Mentor’ comment-
- The introduction must highlight the circumstances that led to the introduction of Ryotwari which was supposed to be better than the Zamindari system.
- The body should clearly highlight how the Ryotwari Settlement seemed fair and practical on paper but the devil was in its implementation. All the drawbacks of the settlement must be clearly stated with supporting data. The impact it caused
upon peasants in areas it was introduced must also written. The flaw in the logic and its implementation must be brought out. The Ryotwari vis-a-vis zamindari must also be explored.
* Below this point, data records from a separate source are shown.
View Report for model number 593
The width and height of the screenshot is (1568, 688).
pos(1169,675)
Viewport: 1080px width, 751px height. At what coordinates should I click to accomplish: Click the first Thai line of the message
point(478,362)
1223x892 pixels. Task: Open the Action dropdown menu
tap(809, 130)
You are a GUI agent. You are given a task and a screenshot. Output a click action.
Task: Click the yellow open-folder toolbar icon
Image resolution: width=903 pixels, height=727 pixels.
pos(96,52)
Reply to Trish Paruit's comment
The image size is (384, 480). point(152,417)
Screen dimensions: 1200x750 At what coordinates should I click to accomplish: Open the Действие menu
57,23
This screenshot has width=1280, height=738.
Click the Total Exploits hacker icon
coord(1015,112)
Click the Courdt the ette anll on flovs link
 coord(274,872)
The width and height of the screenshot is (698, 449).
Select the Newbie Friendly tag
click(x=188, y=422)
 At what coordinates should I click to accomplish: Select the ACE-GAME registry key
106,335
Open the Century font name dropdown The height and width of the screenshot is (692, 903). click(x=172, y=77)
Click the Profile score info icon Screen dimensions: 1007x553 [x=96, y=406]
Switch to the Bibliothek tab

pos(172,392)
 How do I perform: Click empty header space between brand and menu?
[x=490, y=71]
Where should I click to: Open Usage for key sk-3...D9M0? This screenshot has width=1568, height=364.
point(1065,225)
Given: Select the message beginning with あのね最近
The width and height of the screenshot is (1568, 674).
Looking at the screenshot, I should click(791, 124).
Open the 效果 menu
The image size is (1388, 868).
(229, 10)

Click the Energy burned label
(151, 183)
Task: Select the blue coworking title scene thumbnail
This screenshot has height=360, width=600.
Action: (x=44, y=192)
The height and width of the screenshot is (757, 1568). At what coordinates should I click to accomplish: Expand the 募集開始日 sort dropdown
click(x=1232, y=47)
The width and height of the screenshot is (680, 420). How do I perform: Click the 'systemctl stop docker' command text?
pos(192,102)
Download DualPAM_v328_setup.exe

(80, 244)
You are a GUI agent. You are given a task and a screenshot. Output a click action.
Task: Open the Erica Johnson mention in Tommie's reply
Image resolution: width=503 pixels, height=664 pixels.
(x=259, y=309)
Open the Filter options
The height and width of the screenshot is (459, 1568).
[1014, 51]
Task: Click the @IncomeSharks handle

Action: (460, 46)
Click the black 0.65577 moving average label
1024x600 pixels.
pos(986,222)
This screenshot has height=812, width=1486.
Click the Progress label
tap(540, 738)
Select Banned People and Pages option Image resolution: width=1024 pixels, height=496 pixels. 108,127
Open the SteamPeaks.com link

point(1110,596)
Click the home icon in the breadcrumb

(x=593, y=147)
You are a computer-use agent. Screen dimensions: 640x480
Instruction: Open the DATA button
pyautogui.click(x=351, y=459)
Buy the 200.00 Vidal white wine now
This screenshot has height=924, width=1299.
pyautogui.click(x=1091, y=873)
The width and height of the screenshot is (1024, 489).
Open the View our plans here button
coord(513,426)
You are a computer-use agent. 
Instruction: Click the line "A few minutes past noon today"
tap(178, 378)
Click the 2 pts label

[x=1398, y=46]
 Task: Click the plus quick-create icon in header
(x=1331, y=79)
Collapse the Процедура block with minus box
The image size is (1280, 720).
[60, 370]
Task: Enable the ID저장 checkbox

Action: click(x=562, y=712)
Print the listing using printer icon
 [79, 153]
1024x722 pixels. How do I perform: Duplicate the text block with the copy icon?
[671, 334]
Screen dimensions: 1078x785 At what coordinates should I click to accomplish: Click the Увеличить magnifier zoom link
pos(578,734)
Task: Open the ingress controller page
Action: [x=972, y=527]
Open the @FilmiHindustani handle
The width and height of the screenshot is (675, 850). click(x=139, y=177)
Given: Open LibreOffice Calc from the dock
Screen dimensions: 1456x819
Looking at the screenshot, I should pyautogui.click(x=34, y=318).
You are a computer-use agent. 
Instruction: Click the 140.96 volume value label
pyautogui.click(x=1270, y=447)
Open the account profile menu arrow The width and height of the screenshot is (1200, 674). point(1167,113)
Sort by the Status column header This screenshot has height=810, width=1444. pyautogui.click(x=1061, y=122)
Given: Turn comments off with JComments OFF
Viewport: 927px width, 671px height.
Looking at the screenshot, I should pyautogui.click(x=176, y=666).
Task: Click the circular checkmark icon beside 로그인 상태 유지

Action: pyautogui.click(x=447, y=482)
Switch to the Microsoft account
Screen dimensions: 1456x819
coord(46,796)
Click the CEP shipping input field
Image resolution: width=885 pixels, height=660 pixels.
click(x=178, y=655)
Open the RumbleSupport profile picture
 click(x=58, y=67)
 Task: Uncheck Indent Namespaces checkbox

For representation purpose, draw maps highlighting regions where zamindari and Ryotwari was introduced in India. - The conclusion must bring out the steps taken by the government to improve the conditions of the Ryotwari areas.
Please check
Hi Geetanjali
Try to finish your answer in maximum two pages, adhere to word limit.
Good introduction.
You have met the demand of the question in a decent manner.
Use of map diagram is appreciable.
Good conclusion.
Content wise good attempt.
Work on presentation, underline keywords.
Avoid using unnecessary capital alphabets in between of a sentence.
Keep working hard.
Pls review
Can u help me in how to upload answer sheets
Hi Arun
Good introduction but rephrase it, there are grammatical errors.
Work on headings, instead of writing ‘it’, mention the proper issue.
Body of the answer has decent content but need to work on conclusion, the conclusion must bring out the steps taken by the government to improve the conditions of the Ryotwari areas.
Try to add diverse points in your answer to fetch better marks.
Use subheadings also if possible.
Avoid grammatical errors.
Keep writing.
Please evaluate my answer.
Hi Yashwant
First thing, work on your handwriting, write neat and legible.
Content wise good attempt but need to work on few things.
Leave proper space between the lines and the paragraphs.
Refrain from monotony, use headings and subheadings .
Avoid grammatical and spelling errors.
Work on sentence formation, many of your sentences need to be rephrased.
Do not get demoralised by the marks, keep writing, you will succeed.